The Kolkata Police commissioner has imposed prohibitory orders on the assembly of five or more persons at some places under its Kalighat and Alipore police stations in the southern part of the city for 60 days, according to notifications by the force.
West Bengal Chief Minister Mamata Banerjee and Trinamool Congress MP Abhishek Banerjee reside in the Kalighat police station jurisdiction area.
The notifications came soon after the detention of West Bengal BJP president Sukanta Majumdar and a London-based doctor after their brief interaction on the roadside in the nearby Bhavanipur area.
The notification said there are sufficient reasons for demonstrations, rallies or meetings by a section of public or an organisation thereby causing breach of peace and danger to human life in the area.
The order under Section 163 of Bharatiya Nagarik Suraksha Sanhita (BNSS) prohibits from June 24 to August 22 or until further order, "any unlawful assembly of five or more persons, carrying of lathi, any lethal or other dangerous weapons or doing of any act which is likely to cause breach of peace" within the said area.

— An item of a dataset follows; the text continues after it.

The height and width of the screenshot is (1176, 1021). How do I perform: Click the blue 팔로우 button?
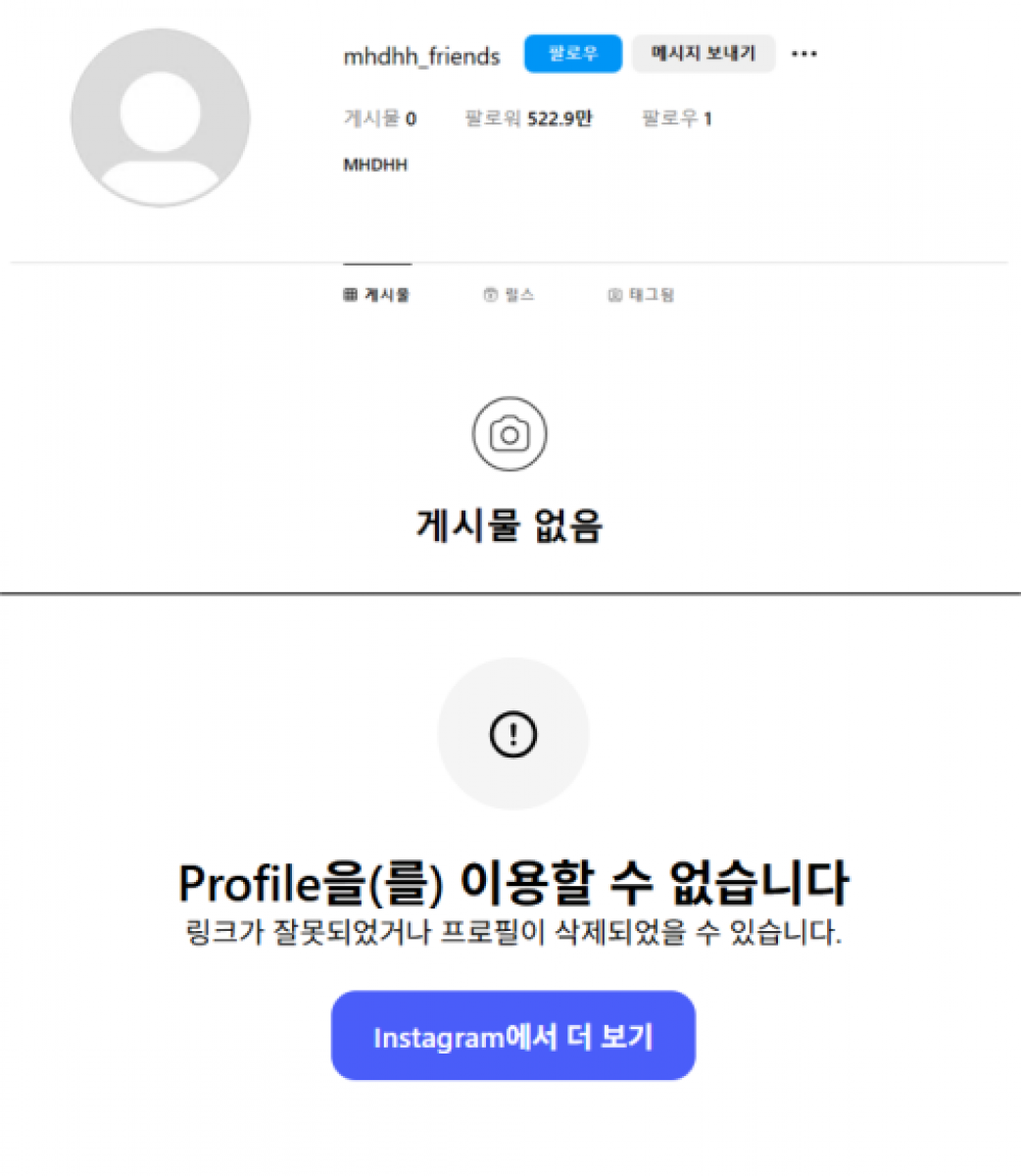coord(573,54)
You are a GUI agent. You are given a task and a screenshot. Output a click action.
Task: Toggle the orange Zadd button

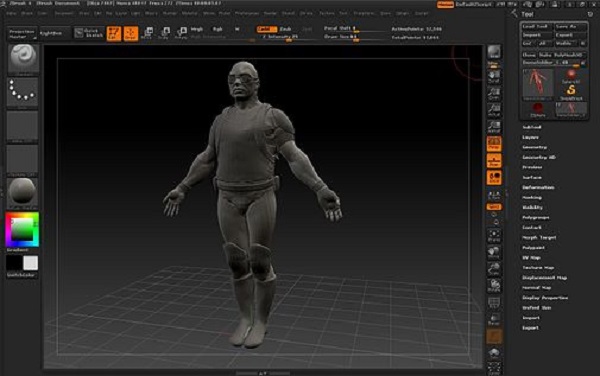(266, 29)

In a notification, the restrictions were put in place in parts of Harish Mukherjee Road and its peripheral areas.
A separate notification also imposed similar prohibitory orders in some areas under the Alipore police station.

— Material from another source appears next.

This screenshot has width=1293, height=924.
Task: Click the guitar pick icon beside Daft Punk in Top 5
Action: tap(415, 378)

The notifications said that the prohibitory order was being issued "to ensure immediate prevention of breach of peace, disturbances of the public tranquility in the said area in view of the larger public interest." In a dramatic flashpoint echoing the UK's 'Kellogg College Lecture' controversy, state BJP president Sukanta Majumdar and London-based doctor Rajatshubhra Bandyopadhyay were detained for several hours by the police on Friday, moments after they held a brief roadside interaction at Bhawanipur, near to the area where the prohibitory orders were imposed under Kalighat police station area.
The BJP has alleged that the detentions were linked to the doctor's now-famous confrontation with Chief Minister Banerjee during a lecture at Kellogg College, Oxford University, in March.
The episode had unfolded after Majumdar, defying police restrictions, headed to Harish Mukherjee Road to meet the doctor, a British passport holder, at his residence.